»»

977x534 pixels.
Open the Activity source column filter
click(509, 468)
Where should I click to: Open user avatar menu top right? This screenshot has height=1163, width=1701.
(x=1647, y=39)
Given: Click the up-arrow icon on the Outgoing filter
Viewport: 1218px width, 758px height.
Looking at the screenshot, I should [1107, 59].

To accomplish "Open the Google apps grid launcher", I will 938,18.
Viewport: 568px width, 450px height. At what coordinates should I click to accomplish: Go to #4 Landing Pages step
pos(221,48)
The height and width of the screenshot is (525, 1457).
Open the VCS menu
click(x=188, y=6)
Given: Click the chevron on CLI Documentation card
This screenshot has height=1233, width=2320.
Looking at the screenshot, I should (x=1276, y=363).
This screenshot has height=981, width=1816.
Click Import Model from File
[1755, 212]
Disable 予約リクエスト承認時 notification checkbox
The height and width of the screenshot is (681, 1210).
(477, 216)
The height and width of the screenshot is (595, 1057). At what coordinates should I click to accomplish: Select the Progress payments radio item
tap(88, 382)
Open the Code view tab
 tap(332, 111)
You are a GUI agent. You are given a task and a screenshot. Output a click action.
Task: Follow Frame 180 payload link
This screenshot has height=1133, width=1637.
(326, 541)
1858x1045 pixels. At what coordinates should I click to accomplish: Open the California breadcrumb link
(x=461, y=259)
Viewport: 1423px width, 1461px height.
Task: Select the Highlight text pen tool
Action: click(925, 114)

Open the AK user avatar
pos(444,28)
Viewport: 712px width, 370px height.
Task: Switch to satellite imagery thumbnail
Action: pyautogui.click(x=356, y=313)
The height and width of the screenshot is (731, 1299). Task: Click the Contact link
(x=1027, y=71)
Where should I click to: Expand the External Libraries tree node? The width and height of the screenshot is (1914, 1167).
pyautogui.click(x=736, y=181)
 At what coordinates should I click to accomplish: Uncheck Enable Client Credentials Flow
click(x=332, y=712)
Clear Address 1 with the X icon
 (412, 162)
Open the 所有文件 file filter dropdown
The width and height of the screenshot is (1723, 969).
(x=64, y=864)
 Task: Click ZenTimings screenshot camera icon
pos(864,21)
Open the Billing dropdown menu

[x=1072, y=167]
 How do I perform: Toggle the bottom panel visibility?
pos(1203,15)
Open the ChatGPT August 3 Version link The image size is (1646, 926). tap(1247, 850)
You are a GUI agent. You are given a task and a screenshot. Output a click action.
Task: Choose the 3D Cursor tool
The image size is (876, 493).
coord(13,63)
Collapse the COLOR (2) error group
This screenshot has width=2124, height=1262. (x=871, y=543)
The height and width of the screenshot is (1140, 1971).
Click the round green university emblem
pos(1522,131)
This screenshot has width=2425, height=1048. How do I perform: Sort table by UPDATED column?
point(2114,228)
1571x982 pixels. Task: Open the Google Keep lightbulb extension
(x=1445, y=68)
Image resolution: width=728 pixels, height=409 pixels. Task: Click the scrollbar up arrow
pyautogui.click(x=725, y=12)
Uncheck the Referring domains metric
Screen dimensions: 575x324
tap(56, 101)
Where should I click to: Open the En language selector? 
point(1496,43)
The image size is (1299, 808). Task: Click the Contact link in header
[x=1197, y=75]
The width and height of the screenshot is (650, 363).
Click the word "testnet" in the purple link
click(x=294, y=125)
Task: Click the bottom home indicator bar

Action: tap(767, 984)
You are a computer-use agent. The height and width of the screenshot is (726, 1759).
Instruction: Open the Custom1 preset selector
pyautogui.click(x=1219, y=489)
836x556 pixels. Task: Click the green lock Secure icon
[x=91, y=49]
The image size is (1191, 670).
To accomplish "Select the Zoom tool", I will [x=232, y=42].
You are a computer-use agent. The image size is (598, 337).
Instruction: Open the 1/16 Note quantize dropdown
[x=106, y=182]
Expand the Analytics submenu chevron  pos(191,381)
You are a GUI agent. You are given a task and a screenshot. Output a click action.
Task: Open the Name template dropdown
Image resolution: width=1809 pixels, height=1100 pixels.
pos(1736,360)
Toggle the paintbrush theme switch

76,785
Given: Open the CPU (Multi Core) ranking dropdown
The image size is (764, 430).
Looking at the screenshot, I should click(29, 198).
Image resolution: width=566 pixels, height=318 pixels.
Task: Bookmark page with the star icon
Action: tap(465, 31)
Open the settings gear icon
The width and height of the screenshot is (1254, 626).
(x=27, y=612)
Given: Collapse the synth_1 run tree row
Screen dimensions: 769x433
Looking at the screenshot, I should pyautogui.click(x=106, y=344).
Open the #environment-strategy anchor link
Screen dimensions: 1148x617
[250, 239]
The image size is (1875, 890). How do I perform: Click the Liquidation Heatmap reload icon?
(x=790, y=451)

««

In the material above, which lines contain "chevron"? Copy each of them.

(Response for this exercise)
Given: Click the chevron on CLI Documentation card
Expand the Analytics submenu chevron  pos(191,381)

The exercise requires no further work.